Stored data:
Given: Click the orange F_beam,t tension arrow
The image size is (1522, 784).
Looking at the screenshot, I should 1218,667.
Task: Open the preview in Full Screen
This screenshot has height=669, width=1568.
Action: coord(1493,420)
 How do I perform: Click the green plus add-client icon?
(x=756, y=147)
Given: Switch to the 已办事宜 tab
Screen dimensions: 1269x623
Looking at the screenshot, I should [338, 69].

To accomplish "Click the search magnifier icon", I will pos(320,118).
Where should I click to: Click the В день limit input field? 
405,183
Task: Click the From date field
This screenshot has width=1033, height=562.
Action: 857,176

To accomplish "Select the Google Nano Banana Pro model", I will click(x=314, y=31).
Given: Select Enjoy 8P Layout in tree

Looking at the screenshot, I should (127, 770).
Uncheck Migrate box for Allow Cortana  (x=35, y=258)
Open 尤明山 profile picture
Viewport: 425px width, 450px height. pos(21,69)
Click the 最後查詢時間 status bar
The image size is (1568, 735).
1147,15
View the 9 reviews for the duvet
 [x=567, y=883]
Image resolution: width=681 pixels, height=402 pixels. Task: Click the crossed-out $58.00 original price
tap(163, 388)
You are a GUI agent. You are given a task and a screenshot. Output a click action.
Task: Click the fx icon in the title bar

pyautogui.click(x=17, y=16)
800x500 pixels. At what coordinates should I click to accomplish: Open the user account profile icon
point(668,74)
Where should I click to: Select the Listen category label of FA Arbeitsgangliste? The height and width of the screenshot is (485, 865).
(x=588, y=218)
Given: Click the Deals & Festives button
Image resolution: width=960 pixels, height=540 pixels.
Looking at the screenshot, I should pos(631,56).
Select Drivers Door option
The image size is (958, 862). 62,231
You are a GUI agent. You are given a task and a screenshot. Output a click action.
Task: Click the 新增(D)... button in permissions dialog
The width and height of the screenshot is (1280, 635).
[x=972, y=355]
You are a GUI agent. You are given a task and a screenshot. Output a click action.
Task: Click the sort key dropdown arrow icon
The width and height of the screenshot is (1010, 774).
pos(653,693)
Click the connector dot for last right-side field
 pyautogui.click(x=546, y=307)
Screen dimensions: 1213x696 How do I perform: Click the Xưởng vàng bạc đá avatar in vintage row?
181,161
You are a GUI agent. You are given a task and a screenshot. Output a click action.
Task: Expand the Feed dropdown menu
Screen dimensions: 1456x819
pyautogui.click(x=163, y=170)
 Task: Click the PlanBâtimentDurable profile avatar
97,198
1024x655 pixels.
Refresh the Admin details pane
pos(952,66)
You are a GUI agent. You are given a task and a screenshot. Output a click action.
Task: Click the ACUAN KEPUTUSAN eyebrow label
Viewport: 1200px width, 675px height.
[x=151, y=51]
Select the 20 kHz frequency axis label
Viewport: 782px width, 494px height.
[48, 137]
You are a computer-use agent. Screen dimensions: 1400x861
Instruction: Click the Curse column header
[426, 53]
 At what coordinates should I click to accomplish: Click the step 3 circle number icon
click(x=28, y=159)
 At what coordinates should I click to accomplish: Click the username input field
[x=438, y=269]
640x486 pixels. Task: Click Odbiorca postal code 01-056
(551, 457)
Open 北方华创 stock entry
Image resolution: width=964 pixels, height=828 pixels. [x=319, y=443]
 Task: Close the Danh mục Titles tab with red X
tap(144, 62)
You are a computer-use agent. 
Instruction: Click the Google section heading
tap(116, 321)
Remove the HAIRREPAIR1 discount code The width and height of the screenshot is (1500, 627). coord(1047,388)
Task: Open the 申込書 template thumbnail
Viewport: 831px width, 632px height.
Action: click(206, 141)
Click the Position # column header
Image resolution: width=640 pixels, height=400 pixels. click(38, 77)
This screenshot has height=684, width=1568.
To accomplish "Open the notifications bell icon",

Work to be completed:
Return all the lines above exactly as given.

Your response:
Given: Click the orange F_beam,t tension arrow
The image size is (1522, 784).
Looking at the screenshot, I should 1218,667.
Task: Open the preview in Full Screen
This screenshot has height=669, width=1568.
Action: coord(1493,420)
 How do I perform: Click the green plus add-client icon?
(x=756, y=147)
Given: Switch to the 已办事宜 tab
Screen dimensions: 1269x623
Looking at the screenshot, I should [338, 69].

To accomplish "Click the search magnifier icon", I will pos(320,118).
Where should I click to: Click the В день limit input field? 
405,183
Task: Click the From date field
This screenshot has width=1033, height=562.
Action: 857,176

To accomplish "Select the Google Nano Banana Pro model", I will click(x=314, y=31).
Given: Select Enjoy 8P Layout in tree

Looking at the screenshot, I should (127, 770).
Uncheck Migrate box for Allow Cortana  (x=35, y=258)
Open 尤明山 profile picture
Viewport: 425px width, 450px height. pos(21,69)
Click the 最後查詢時間 status bar
The image size is (1568, 735).
1147,15
View the 9 reviews for the duvet
 [x=567, y=883]
Image resolution: width=681 pixels, height=402 pixels. Task: Click the crossed-out $58.00 original price
tap(163, 388)
You are a GUI agent. You are given a task and a screenshot. Output a click action.
Task: Click the fx icon in the title bar

pyautogui.click(x=17, y=16)
800x500 pixels. At what coordinates should I click to accomplish: Open the user account profile icon
point(668,74)
Where should I click to: Select the Listen category label of FA Arbeitsgangliste? The height and width of the screenshot is (485, 865).
(x=588, y=218)
Given: Click the Deals & Festives button
Image resolution: width=960 pixels, height=540 pixels.
Looking at the screenshot, I should pos(631,56).
Select Drivers Door option
The image size is (958, 862). 62,231
You are a GUI agent. You are given a task and a screenshot. Output a click action.
Task: Click the 新增(D)... button in permissions dialog
The width and height of the screenshot is (1280, 635).
[x=972, y=355]
You are a GUI agent. You are given a task and a screenshot. Output a click action.
Task: Click the sort key dropdown arrow icon
The width and height of the screenshot is (1010, 774).
pos(653,693)
Click the connector dot for last right-side field
 pyautogui.click(x=546, y=307)
Screen dimensions: 1213x696 How do I perform: Click the Xưởng vàng bạc đá avatar in vintage row?
181,161
You are a GUI agent. You are given a task and a screenshot. Output a click action.
Task: Expand the Feed dropdown menu
Screen dimensions: 1456x819
pyautogui.click(x=163, y=170)
 Task: Click the PlanBâtimentDurable profile avatar
97,198
1024x655 pixels.
Refresh the Admin details pane
pos(952,66)
You are a GUI agent. You are given a task and a screenshot. Output a click action.
Task: Click the ACUAN KEPUTUSAN eyebrow label
Viewport: 1200px width, 675px height.
[x=151, y=51]
Select the 20 kHz frequency axis label
Viewport: 782px width, 494px height.
[48, 137]
You are a computer-use agent. Screen dimensions: 1400x861
Instruction: Click the Curse column header
[426, 53]
 At what coordinates should I click to accomplish: Click the step 3 circle number icon
click(x=28, y=159)
 At what coordinates should I click to accomplish: Click the username input field
[x=438, y=269]
640x486 pixels. Task: Click Odbiorca postal code 01-056
(551, 457)
Open 北方华创 stock entry
Image resolution: width=964 pixels, height=828 pixels. [x=319, y=443]
 Task: Close the Danh mục Titles tab with red X
tap(144, 62)
You are a computer-use agent. 
Instruction: Click the Google section heading
tap(116, 321)
Remove the HAIRREPAIR1 discount code The width and height of the screenshot is (1500, 627). coord(1047,388)
Task: Open the 申込書 template thumbnail
Viewport: 831px width, 632px height.
Action: click(206, 141)
Click the Position # column header
Image resolution: width=640 pixels, height=400 pixels. click(38, 77)
This screenshot has height=684, width=1568.
To accomplish "Open the notifications bell icon",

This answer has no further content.